A suivre à la Bourbansais…
http://www.lepaysmalouin.fr/2015/10/08/l-aura-du-chateau-et-les-rapaces-de-la-bourbansais-menaces/

09/02/15 : Trédias (22) : Le projet éolien a entraîné la création d'une association
Le projet de parc éolien de la Douetais fait réagir les riverains de Trédias, Mégrit et Trémeur. Apterr (association pour la préservation du territoire et de l'environnement des riverains de la Rosette), vient d'être créée.
Pierre Fauche en est le président ; Gérard Bonaventure, le secrétaire et Patrice Jouault, le trésorier. Aujourd'hui, quarante-cinq personnes y adhèrent. Quatre-vingt-dix ont signé la pétition.
Une implantation discutable
Le collectif a pour objectif d'informer, « pour que chacun se fasse une juste opinion ». Le fil rouge est « d'éviter la polémique et la confrontation, comme le soulignent ses responsables. Notre volonté est de jouer les lanceurs d'alerte. »
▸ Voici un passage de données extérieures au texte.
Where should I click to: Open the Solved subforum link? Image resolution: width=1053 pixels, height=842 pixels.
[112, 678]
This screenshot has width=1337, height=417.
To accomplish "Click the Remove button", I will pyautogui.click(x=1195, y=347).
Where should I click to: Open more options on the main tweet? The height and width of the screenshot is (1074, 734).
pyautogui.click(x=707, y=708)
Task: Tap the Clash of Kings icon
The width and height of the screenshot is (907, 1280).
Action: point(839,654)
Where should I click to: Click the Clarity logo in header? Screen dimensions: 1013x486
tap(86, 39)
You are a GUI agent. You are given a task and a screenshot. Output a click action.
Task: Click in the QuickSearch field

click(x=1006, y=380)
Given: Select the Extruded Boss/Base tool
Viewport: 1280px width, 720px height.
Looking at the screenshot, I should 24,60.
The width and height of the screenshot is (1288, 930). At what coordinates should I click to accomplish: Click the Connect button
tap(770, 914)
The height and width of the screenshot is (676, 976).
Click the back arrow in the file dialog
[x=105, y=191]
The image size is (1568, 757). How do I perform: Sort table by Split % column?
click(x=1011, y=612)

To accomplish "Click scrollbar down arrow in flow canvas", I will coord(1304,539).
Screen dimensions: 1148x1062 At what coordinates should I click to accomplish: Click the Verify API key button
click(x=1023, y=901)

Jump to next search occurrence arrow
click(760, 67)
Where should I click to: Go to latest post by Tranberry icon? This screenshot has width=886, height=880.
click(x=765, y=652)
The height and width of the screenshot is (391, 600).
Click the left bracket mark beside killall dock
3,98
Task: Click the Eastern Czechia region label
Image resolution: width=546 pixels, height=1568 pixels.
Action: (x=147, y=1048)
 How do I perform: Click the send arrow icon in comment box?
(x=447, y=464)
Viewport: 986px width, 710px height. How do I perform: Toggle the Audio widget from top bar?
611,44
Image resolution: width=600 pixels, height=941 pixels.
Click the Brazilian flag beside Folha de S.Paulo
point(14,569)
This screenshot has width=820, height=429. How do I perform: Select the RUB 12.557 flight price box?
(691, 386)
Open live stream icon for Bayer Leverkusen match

Et d'évoquer un manque flagrant d'informations, « pour le moment, personne n'a le visuel exact de ce projet. On parle de trois ou quatre, voire cinq éoliennes de 150 mètres à hauteur de palles. Celles d'Yvignac font 130 m. Ce projet-là, situé où est, est totalement disproportionné Ils ajoutent que, la concentration d'éoliennes va dénaturer les paysages, apporter des nuisances sonores, avoir un impact sur la faune, la flore et l'environnement, mais aussi des effets stroboscopiques avec les flashs rouges de nuit et une incidence sur les valeurs immobilières. »
La proximité des éoliennes du centre-bourg de Trédias (1,5 km) et de celui de Mégrit, ainsi que l'impact visuel à Trémeur, est l'un des points qui fait réagir. « Imaginez cinq demi-tours Eiffel, sur un point haut, à 500 mètres de distance des habitations », souligne Pierre Fauche.
Si en Bavière, par exemple, une éolienne de 60 m est contrainte d'être implantée à 600 m des habitations, en France, cette équation n'existe pas. Le devenir des machines reste flou aussi, « si dans 20 ans, les promoteurs décident de multiplier la hauteur des éoliennes, ils peuvent tout à fait le faire au vu de l'enquête publique. Et de constater, on confie un intérêt public à un privé, qui fait peu de cas des équilibres locaux. »
« Ce projet n'est encore qu'une étude, il n'est pas trop tard mais il faut réagir et s'unir.»